*EXTRACT*
= = = = = = =
Leahy Statement On
FISA Legislation
Chairman Will Support
Efforts To Strike Immunity Provisions
WASHINGTON (Wednesday, June 25, 2008) – Senate Judiciary
Committee Chairman Patrick Leahy (D-Vt.) delivered the following
remarks today as the Senate prepares to debate the FISA
Amendments Act of 2008. Leahy said he intends to oppose the
Senate’s motion to proceed to the legislation, and that he will
support efforts to strike provisions in the bill that fail to
provide accountability for the Bush administration’s warrantless
wiretapping program. In November, the Judiciary Committee
considered legislation to amend the Foreign Intelligence
Surveillance Act of 1978, and the Senate debated the
legislation, which Leahy
opposed, in February. The House of Representatives last
week passed a revised version of the bill. The Senate is
expected to vote on amendments, including an amendment Leahy has
co-sponsored to strike immunity provisions in the bill, and
final passage of the bill Thursday. For more on Leahy’s work on
amending FISA,
click here.


Statement Of Sen.
Patrick Leahy (D-Vt.),
Chairman, Senate Judiciary Committee,
On FISA Amendments Act Of 2008
June 25, 2008
As Prepared
I have said since
the beginning of this debate that I oppose legislation that does
not provide accountability for the six years of illegal,
warrantless wiretapping initiated and approved by this
administration. The bill presented to the Senate seems intended
to result in the dismissal of ongoing cases against the
telecommunications carriers that participated in the warrantless
wiretapping program, without allowing a court ever to review
whether the program itself was legal. Thus, the bill would have
the affect of ensuring that this administration is never called
to answer for its actions – never held accountable in a court of
law. I do not support that result.
It is now almost
seven years since this President began efforts to circumvent the
law and, in violation of the provisions of the governing
statute, the Foreign Intelligence Surveillance Act, engaged in a
program of warrantless wiretapping. I have said that I believe
that conduct was illegal. In running its program of warrantless
surveillance, the administration relied on ends-oriented legal
opinions prepared in secret and shown only to a tiny group of
like-minded officials. This ensured that the administration
received the legal advice that it wanted. A former head of the
Justice Department’s Office of Legal Counsel described this
program as a “legal mess.” And this administration wants to make
sure no court ever reviews that legal mess. The bill presented
to the Senate seems designed to ensure that they get their wish.
= = = = = = =
*MATERIAL PROVIDED*
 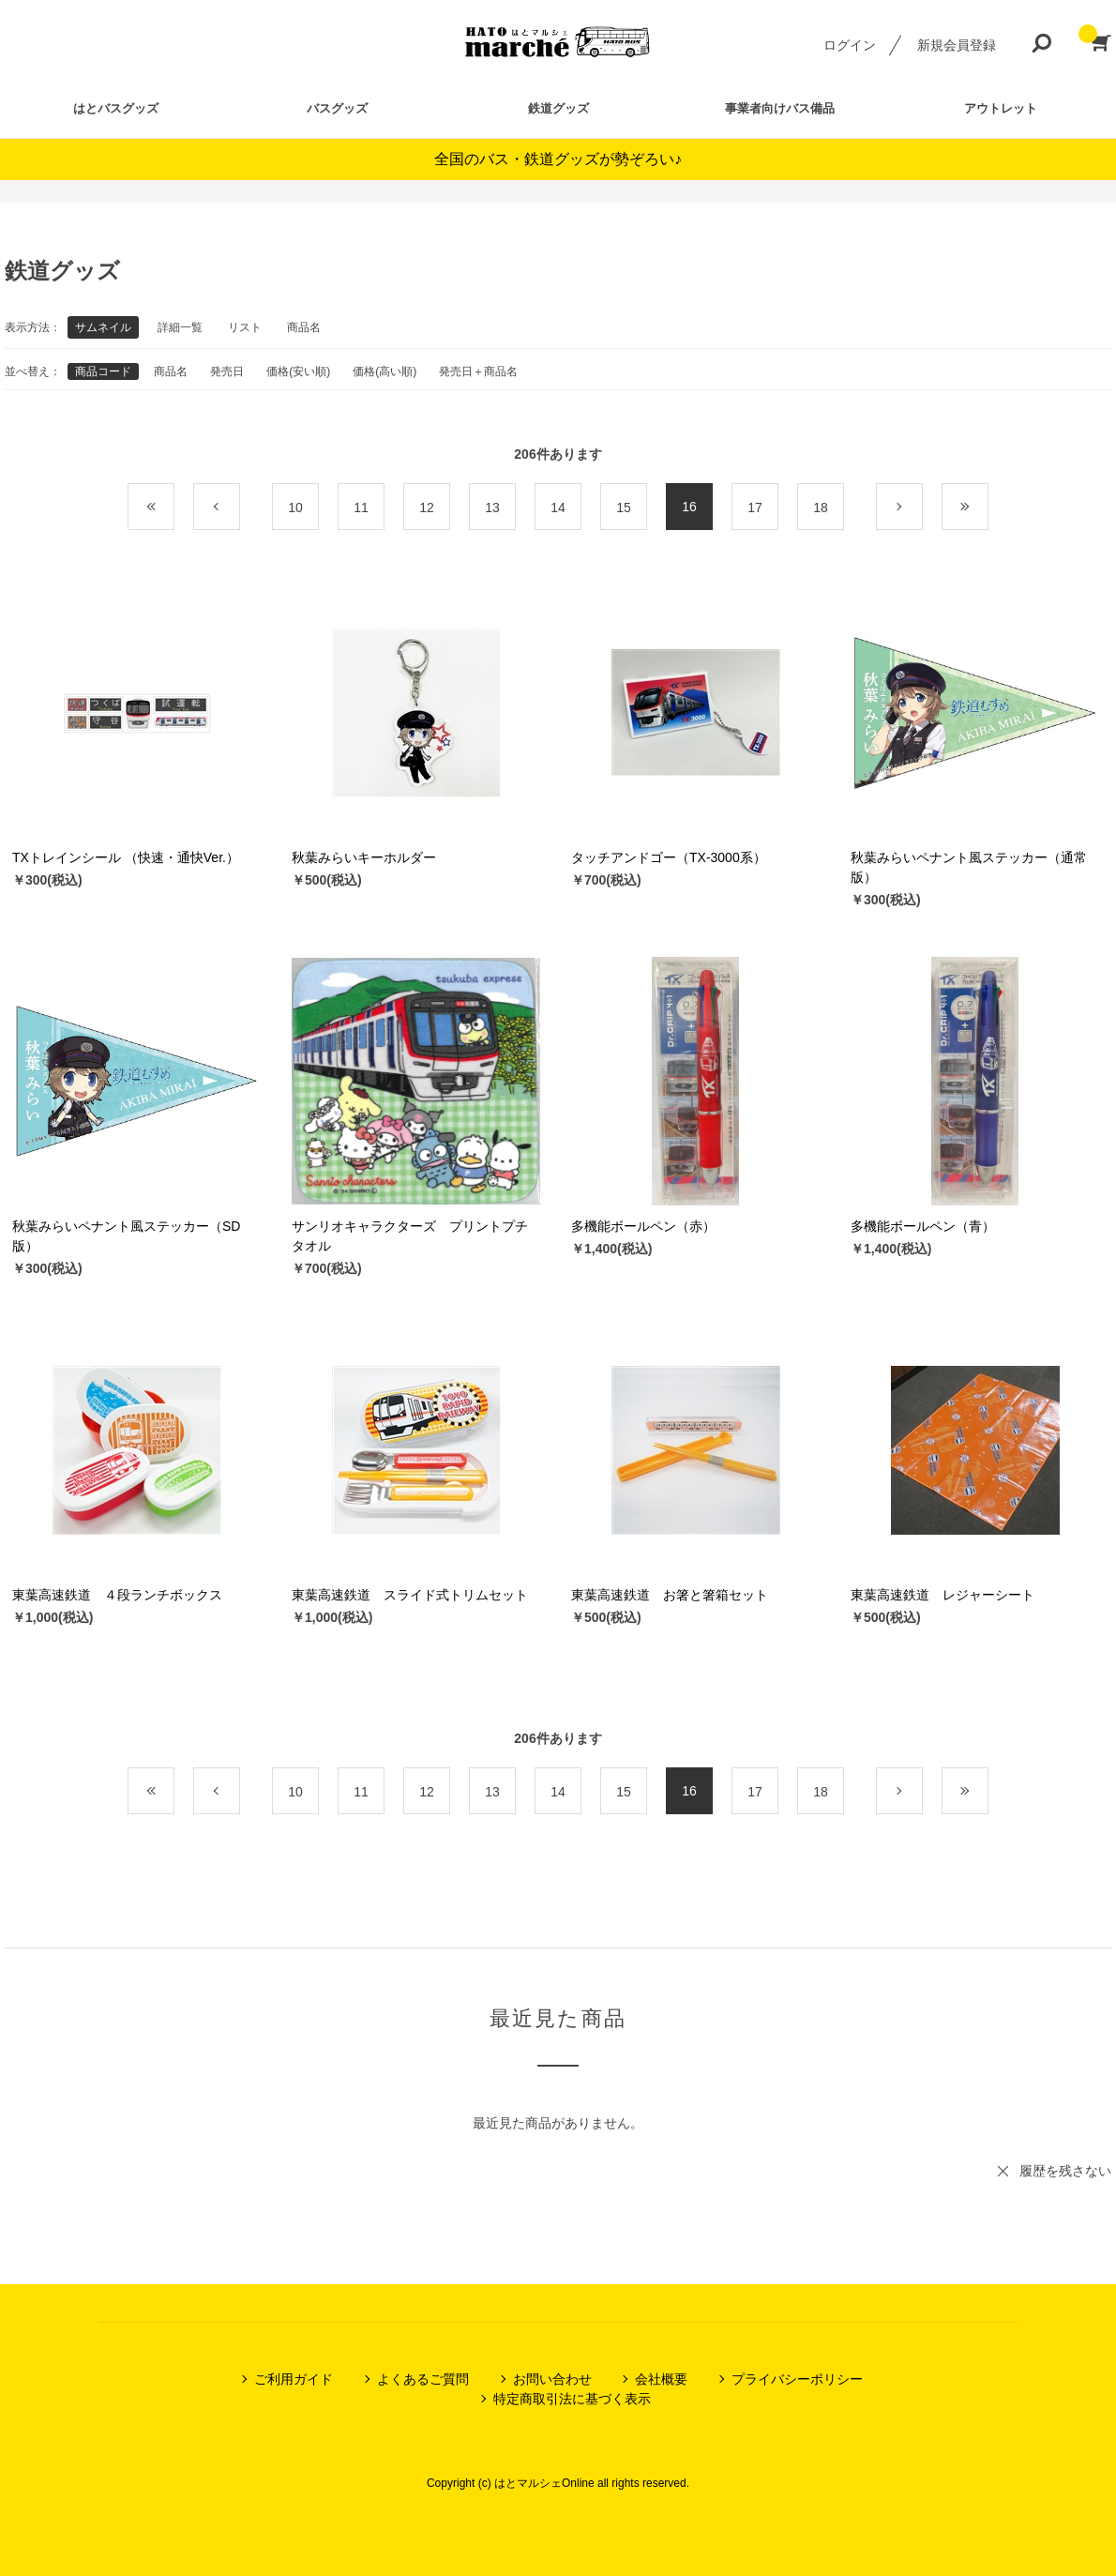 I want to click on 発売日, so click(x=227, y=371).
= = = = = = =
*DIRECTIVES*
a - Return the section of the Leahy statement on FISA that opens with the words containing "It is now almost" and closes with "get their wish.", copied word for word.
b - In the Leahy statement on FISA, what did a former head of the Justice Department's Office of Legal Counsel call the warrantless wiretapping program?
c - Extend the Leahy statement on FISA, picking up after its last sentence.

*RESPONSES FOR EACH TASK*
a -
It is now almost
seven years since this President began efforts to circumvent the
law and, in violation of the provisions of the governing
statute, the Foreign Intelligence Surveillance Act, engaged in a
program of warrantless wiretapping. I have said that I believe
that conduct was illegal. In running its program of warrantless
surveillance, the administration relied on ends-oriented legal
opinions prepared in secret and shown only to a tiny group of
like-minded officials. This ensured that the administration
received the legal advice that it wanted. A former head of the
Justice Department’s Office of Legal Counsel described this
program as a “legal mess.” And this administration wants to make
sure no court ever reviews that legal mess. The bill presented
to the Senate seems designed to ensure that they get their wish.

b - A "legal mess."

c -
The administration
worked hard to ensure that Congress could not effectively review
the program or its arguments for immunity. Since the existence
of this program became known through the press, the Judiciary
Committee repeatedly tried to obtain access to the information
its members needed to evaluate the administration’s legal
arguments. Indeed, Senator Specter, when he was chairman of the
Judiciary Committee, prepared subpoenas to the
telecommunications carriers to obtain information. He sought
information from the telecommunications carriers because the
administration would not tell us directly what it had done. But
those subpoenas were never issued. As Senator Specter himself
has explained publicly, Vice President Cheney intervened with
other Republican members of the Judiciary Committee to undercut
Senator Specter and the Vice President was effective in
preventing the Committee from voting on them.
It was only just
before the Intelligence and Judiciary Committees’ consideration
of this bill that Judiciary Committee members finally obtained
access to some of the documents we had long sought. I remind
you, though, that most members of this Chamber, most Senators
being called upon to vote, have not seen those documents. The
Senators who have seen them have drawn very different
conclusions. All members should have received access to allow
them to make informed judgments.
There are public
reports that at least one telecommunications carrier refused to
comply with the administration’s request to cooperate with the
warrantless wiretapping. All Senators should have had the
opportunity to know those facts so that they could make informed
judgments whether there were legal concerns that other carriers
should have raised. Surely that objection raised a red flag for
all involved. It is clear that the administration did not want
the Senate to evaluate the evidence and draw its own
conclusions. Again, it sought to avoid accountability. Indeed,
the Select Committee on Intelligence has not made an independent
review of the illegality of the warrantless wiretapping
program.
I would have
supported efforts to have the Government indemnify the
telecommunications carriers for any liability incurred when they
acted at the behest of the Government. I also supported
alternative efforts by Senator Specter and Senator Whitehouse to
substitute the Government for the defendants in these cases –
the phone companies – so that the cases could proceed to a
determination on the merits. These alternatives would have
allowed judicial review of the legality of the administration’s
actions. They would have provided accountability for this
administration. This bill does not.
As I read the
language of the bill, it is designed to have courts dismiss the
pending cases if Attorney General Mukasey simply certifies to
the court that the “alleged” activity was the subject of a
written request from the Attorney General, which indicated that
the activity was authorized by the President and “determined to
be lawful.”
This concerns me.
We should not be dismissing Americans’ claim of a deprivation of
rights based on the mere assertion by a party in interest that
what it did was lawful. In this setting, in fact, it is not
even a determination by the current Attorney General that the
warrantless wiretapping program was lawful. All the bill
requires is that the Attorney General certify that the phone
company acted at the behest
of the administration and that the administration “indicat[ed]”
that the activity was “determined to be lawful”– by somebody, at
some time, whether or not it actually was determined to be
lawful or actually was lawful.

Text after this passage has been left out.